Anyways mix the drained, uncooked chickpeas, onion, parsley, cilantro, pepper, salt, garlic and cumin in the food precessor and process until blended but not pureed. Then sprinkle in the baking soda and flour, processing slowley and adding more flour until you've got dough that turns into a ball and doesn't stick to your hands.
Refrigerate the mixture for at least a couple hours before frying. When you're ready to fry heat the oil in a pan or wok (I've usually got a cast-iron pan and the wok going at the same time becuase I usually do this for shabbat and end up cooking for like 12 people). When a teeny tiny drop of water fizzels in the oil drop in a ball, if the ball stays together and fizzels a lot everything is perfect. If it doesn't fizzel give the oil a little bit more time, and if it falls apart add a little more flour to the dough. The balls take about 2 minutes on one side and 1 on the other in my experience.
Drain the balls on a papeer towel and serve with warm pita, israeli salad (chopped tomatoes, cucumbers and onion, with olive oil, lemon juice, salt, pepper and a little sumac) and tahina (1/2 paste, 3/8 water, 1/8 lemon juice, and some crushed garlic) .
2. The falafel recepie brings me to my question, all of the pita I buy here in the states is not thick enough to support a falafel sanwich, I've made your basic pita before (flour, water and salt n the grill) but I want to experiment with pockets... I'm thinking it'll be yeasted but other than that I've got no idea, have any of you ever successfully made pocketed pita, how did it turn out? Was it thick enough for Falafel?

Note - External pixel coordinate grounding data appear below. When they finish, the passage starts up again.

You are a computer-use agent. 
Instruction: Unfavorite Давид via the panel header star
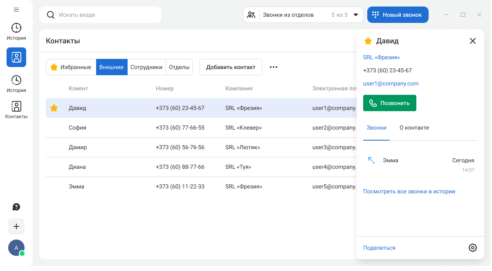(368, 41)
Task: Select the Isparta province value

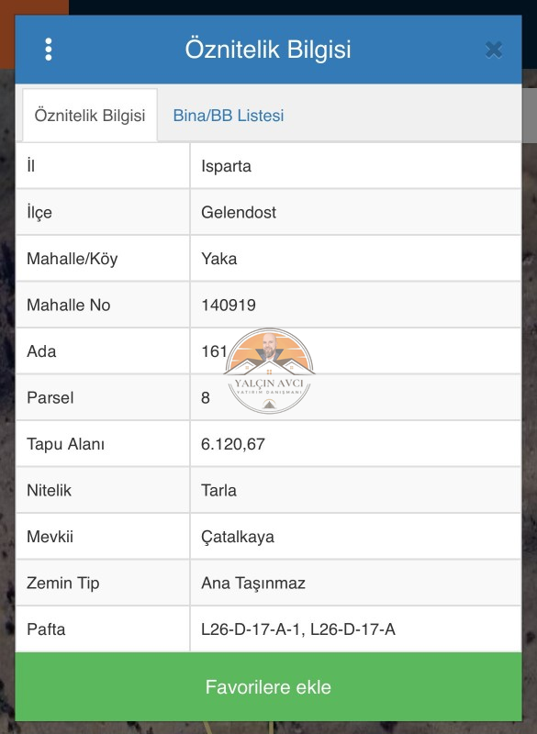Action: 226,166
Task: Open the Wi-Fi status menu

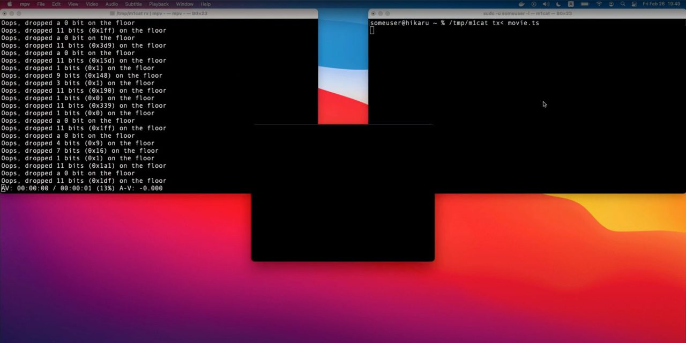Action: coord(600,4)
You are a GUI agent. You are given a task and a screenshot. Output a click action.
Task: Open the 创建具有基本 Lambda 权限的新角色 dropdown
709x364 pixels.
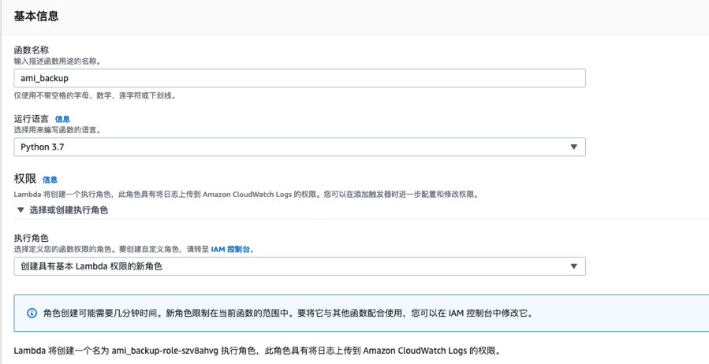tap(299, 266)
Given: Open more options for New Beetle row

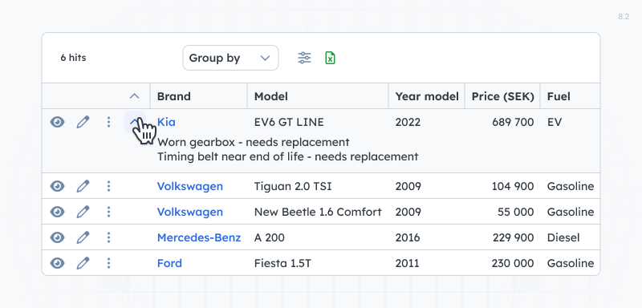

3. Now completley changing the subject, after reading the thread in here about pinapple and pepper I saw this amazing recepie in the Washington post food section that I'm going to try out, but I also thought I'd shar it with you.
Tandoori Phal (Grilled Fruits)
Seth suggests using hard fruits because they work well on the grill. Figs and other soft fruits will fall apart on high heat, so cook them over indirect heat. A grill basket is necessary here to prevent the fruit from falling into the grill.
1 tablespoon honey
1 1/2 teaspoons grated fresh ginger root
2 tablespoons (from 1 lemon) fresh lemon juice
1 cup orange juice
Pinch of ground cardamom
Pinch of freshly ground black pepper
4 fresh figs, cut in half (may substitute other fruit such as mango)
1 cup fresh pineapple chunks (about 1/8 of a whole pineapple)
1 cup pitted dates, such as Medjool
In a small bowl, combine the honey, ginger, lemon and orange juices, cardamom and black pepper.
Place the figs, pineapple and dates in a large bowl and pour the marinade over them, tossing lightly to coat. Let stand at room temperature for at least 30 minutes or up to 3 hours in the refrigerator.
When ready to cook the fruit, prepare the grill for indirect cooking. If it is a charcoal grill, build the fire on one side. If it's a gas grill, turn all the burners to preheat and then turn off one burner just before you begin cooking.
Clean the grate with a grill brush.
Drain the fruit, reserving the marinade in the bowl, and place in the grill basket on the side of the grill that does not have the fire. Cook for 8 to 12 minutes, turning occasionally, until the fruit is caramelized but not burnt.
While the fruits are grilling, prepare the sauce. In a small pan over medium heat on the stove, heat the reserved marinade until just heated through and the sauce comes to a simmer. Remove from heat.
Divide the fruit among individual bowls and pour the sauce on top. Serve with ice cream.
Per serving: 246 calories, 2 g protein, 64 g carbohydrates, 1 g fat, 0 mg cholesterol, 0 g saturated fat, 3 mg sodium, 7 g dietary fiber
I copied and pasted that from washingtonpost.com (I think there are a couple other vegan recepies, the article to search for is "Indian Grilling, Fish to Fruit") There was a great picture in the paper, but it's not online so I guess you just have use your imagination, or make it and take pictures for everyone else.
Okay I am done with the longest entry ever!